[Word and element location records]
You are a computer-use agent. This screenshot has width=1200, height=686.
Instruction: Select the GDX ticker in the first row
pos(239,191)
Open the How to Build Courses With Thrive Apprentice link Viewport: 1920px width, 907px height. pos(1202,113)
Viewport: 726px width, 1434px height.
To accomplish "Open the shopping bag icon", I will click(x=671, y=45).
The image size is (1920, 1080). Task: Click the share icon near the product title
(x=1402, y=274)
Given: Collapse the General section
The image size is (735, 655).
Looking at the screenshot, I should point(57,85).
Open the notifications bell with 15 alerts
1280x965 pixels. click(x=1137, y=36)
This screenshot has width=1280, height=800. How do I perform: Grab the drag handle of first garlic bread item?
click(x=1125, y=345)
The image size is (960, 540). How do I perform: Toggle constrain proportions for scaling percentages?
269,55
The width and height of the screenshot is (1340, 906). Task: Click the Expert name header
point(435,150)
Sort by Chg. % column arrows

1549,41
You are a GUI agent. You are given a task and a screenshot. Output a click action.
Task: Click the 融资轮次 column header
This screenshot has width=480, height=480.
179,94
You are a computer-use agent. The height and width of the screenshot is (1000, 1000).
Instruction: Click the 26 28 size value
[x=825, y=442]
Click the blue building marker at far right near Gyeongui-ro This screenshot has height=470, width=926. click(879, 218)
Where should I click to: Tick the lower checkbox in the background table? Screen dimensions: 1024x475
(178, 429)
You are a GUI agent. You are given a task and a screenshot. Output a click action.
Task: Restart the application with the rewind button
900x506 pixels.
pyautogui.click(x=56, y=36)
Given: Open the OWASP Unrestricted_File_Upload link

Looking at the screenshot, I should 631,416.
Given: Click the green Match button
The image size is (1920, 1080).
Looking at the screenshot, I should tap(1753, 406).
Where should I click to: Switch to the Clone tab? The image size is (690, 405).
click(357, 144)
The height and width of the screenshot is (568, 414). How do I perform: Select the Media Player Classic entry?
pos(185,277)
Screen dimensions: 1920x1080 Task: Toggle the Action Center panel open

Short exercise
Reproduce all of the entries above verbatim, keeping each line intact and in its original order.

Response to the task
You are a computer-use agent. This screenshot has width=1200, height=686.
Instruction: Select the GDX ticker in the first row
pos(239,191)
Open the How to Build Courses With Thrive Apprentice link Viewport: 1920px width, 907px height. pos(1202,113)
Viewport: 726px width, 1434px height.
To accomplish "Open the shopping bag icon", I will click(x=671, y=45).
The image size is (1920, 1080). Task: Click the share icon near the product title
(x=1402, y=274)
Given: Collapse the General section
The image size is (735, 655).
Looking at the screenshot, I should point(57,85).
Open the notifications bell with 15 alerts
1280x965 pixels. click(x=1137, y=36)
This screenshot has width=1280, height=800. How do I perform: Grab the drag handle of first garlic bread item?
click(x=1125, y=345)
The image size is (960, 540). How do I perform: Toggle constrain proportions for scaling percentages?
269,55
The width and height of the screenshot is (1340, 906). Task: Click the Expert name header
point(435,150)
Sort by Chg. % column arrows

1549,41
You are a GUI agent. You are given a task and a screenshot. Output a click action.
Task: Click the 融资轮次 column header
This screenshot has width=480, height=480.
179,94
You are a computer-use agent. The height and width of the screenshot is (1000, 1000).
Instruction: Click the 26 28 size value
[x=825, y=442]
Click the blue building marker at far right near Gyeongui-ro This screenshot has height=470, width=926. click(879, 218)
Where should I click to: Tick the lower checkbox in the background table? Screen dimensions: 1024x475
(178, 429)
You are a GUI agent. You are given a task and a screenshot. Output a click action.
Task: Restart the application with the rewind button
900x506 pixels.
pyautogui.click(x=56, y=36)
Given: Open the OWASP Unrestricted_File_Upload link

Looking at the screenshot, I should 631,416.
Given: Click the green Match button
The image size is (1920, 1080).
Looking at the screenshot, I should tap(1753, 406).
Where should I click to: Switch to the Clone tab? The image size is (690, 405).
click(357, 144)
The height and width of the screenshot is (568, 414). How do I perform: Select the Media Player Classic entry?
pos(185,277)
Screen dimensions: 1920x1080 Task: Toggle the Action Center panel open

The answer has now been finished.